The researchers also noticed similar fluctuations in coding and visual reasoning. James Zou, a computer science professor at Stanford University, said: "when we adjust a large language model to improve its performance on some tasks, it may have a lot of unexpected consequences, which may damage the model's performance on other tasks."... the way this model answers questions has a variety of interdependence, which may lead to some of the deteriorating behavior we have observed. "

The researchers believe that the results do not really reflect the accuracy of ChatGPT performance, but show the unintended consequences of fine-tuning the model. In essence, when you modify part of the model to improve one task, other tasks may be affected. Why is this hard to determine, because no one knows how ChatGPT works, and its code is not open source.

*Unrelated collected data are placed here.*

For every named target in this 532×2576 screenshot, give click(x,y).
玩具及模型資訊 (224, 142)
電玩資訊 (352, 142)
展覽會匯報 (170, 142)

Over time, the researchers noticed that ChatGPT's answer not only became less accurate, but also stopped explaining its reasoning process.

Because of the way ChatGPT works, it can be difficult to study and measure its performance, and this study emphasizes the need to observe and evaluate changes in the performance of large language models (LLM) that drive tools such as ChatGPT. The study has been published on arXiv and is awaiting peer review, where CTOnews.com is linked.

Welcome to subscribe "Shulou Technology Information " to get latest news, interesting things and hot topics in the IT industry, and controls the hottest and latest Internet news, technology news and IT industry trends.

*The comments in the above article only represent the author's personal views and do not represent the views and positions of this website. If you have more insights, please feel free to contribute and share.